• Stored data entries
· · · · ·
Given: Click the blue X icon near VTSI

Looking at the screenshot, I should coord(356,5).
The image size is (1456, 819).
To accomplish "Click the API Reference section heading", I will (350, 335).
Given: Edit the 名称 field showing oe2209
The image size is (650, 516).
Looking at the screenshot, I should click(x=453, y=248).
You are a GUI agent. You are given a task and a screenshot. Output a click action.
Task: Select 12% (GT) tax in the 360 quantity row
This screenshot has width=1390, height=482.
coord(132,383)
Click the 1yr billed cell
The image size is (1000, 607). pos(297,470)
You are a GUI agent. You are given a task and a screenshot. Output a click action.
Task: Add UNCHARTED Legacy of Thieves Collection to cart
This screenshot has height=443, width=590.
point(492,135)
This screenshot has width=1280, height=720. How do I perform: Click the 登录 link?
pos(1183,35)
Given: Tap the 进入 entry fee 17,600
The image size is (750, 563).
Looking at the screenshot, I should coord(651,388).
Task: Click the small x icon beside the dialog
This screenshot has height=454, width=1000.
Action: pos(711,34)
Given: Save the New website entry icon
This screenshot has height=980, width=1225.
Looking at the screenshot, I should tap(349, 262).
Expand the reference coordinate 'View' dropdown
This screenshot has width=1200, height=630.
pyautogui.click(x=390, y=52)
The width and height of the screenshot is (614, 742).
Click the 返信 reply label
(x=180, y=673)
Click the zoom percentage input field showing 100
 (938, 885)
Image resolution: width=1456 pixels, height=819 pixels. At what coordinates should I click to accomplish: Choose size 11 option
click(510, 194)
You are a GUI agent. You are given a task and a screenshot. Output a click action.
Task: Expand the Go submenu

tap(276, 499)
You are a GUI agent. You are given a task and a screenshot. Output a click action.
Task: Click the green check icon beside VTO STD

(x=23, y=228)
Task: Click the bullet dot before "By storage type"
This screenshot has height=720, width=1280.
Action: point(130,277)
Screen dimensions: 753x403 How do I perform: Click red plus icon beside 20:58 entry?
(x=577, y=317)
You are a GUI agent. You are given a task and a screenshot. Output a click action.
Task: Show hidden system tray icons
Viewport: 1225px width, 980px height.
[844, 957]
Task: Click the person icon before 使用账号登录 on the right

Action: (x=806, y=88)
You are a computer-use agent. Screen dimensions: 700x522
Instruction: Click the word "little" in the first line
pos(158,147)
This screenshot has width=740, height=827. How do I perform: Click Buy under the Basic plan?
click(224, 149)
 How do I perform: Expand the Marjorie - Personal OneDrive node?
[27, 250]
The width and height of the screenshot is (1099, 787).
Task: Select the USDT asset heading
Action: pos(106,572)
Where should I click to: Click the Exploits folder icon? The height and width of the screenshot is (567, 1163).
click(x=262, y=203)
· · · · ·
• WHAT IS ASKED
Rewrite every line of the records above as a numbered list, leaving out any blank lines.

• TASK SOLUTION
1. Given: Click the blue X icon near VTSI
2. Looking at the screenshot, I should coord(356,5).
3. The image size is (1456, 819).
4. To accomplish "Click the API Reference section heading", I will (350, 335).
5. Given: Edit the 名称 field showing oe2209
6. The image size is (650, 516).
7. Looking at the screenshot, I should click(x=453, y=248).
8. You are a GUI agent. You are given a task and a screenshot. Output a click action.
9. Task: Select 12% (GT) tax in the 360 quantity row
10. This screenshot has width=1390, height=482.
11. coord(132,383)
12. Click the 1yr billed cell
13. The image size is (1000, 607). pos(297,470)
14. You are a GUI agent. You are given a task and a screenshot. Output a click action.
15. Task: Add UNCHARTED Legacy of Thieves Collection to cart
16. This screenshot has height=443, width=590.
17. point(492,135)
18. This screenshot has width=1280, height=720. How do I perform: Click the 登录 link?
19. pos(1183,35)
20. Given: Tap the 进入 entry fee 17,600
21. The image size is (750, 563).
22. Looking at the screenshot, I should coord(651,388).
23. Task: Click the small x icon beside the dialog
24. This screenshot has height=454, width=1000.
25. Action: pos(711,34)
26. Given: Save the New website entry icon
27. This screenshot has height=980, width=1225.
28. Looking at the screenshot, I should tap(349, 262).
29. Expand the reference coordinate 'View' dropdown
30. This screenshot has width=1200, height=630.
31. pyautogui.click(x=390, y=52)
32. The width and height of the screenshot is (614, 742).
33. Click the 返信 reply label
34. (x=180, y=673)
35. Click the zoom percentage input field showing 100
36.  (938, 885)
37. Image resolution: width=1456 pixels, height=819 pixels. At what coordinates should I click to accomplish: Choose size 11 option
38. click(510, 194)
39. You are a GUI agent. You are given a task and a screenshot. Output a click action.
40. Task: Expand the Go submenu
41. tap(276, 499)
42. You are a GUI agent. You are given a task and a screenshot. Output a click action.
43. Task: Click the green check icon beside VTO STD
44. (x=23, y=228)
45. Task: Click the bullet dot before "By storage type"
46. This screenshot has height=720, width=1280.
47. Action: point(130,277)
48. Screen dimensions: 753x403 How do I perform: Click red plus icon beside 20:58 entry?
49. (x=577, y=317)
50. You are a GUI agent. You are given a task and a screenshot. Output a click action.
51. Task: Show hidden system tray icons
52. Viewport: 1225px width, 980px height.
53. [844, 957]
54. Task: Click the person icon before 使用账号登录 on the right
55. Action: (x=806, y=88)
56. You are a computer-use agent. Screen dimensions: 700x522
57. Instruction: Click the word "little" in the first line
58. pos(158,147)
59. This screenshot has width=740, height=827. How do I perform: Click Buy under the Basic plan?
60. click(224, 149)
61.  How do I perform: Expand the Marjorie - Personal OneDrive node?
62. [27, 250]
63. The width and height of the screenshot is (1099, 787).
64. Task: Select the USDT asset heading
65. Action: pos(106,572)
66. Where should I click to: Click the Exploits folder icon? The height and width of the screenshot is (567, 1163).
67. click(x=262, y=203)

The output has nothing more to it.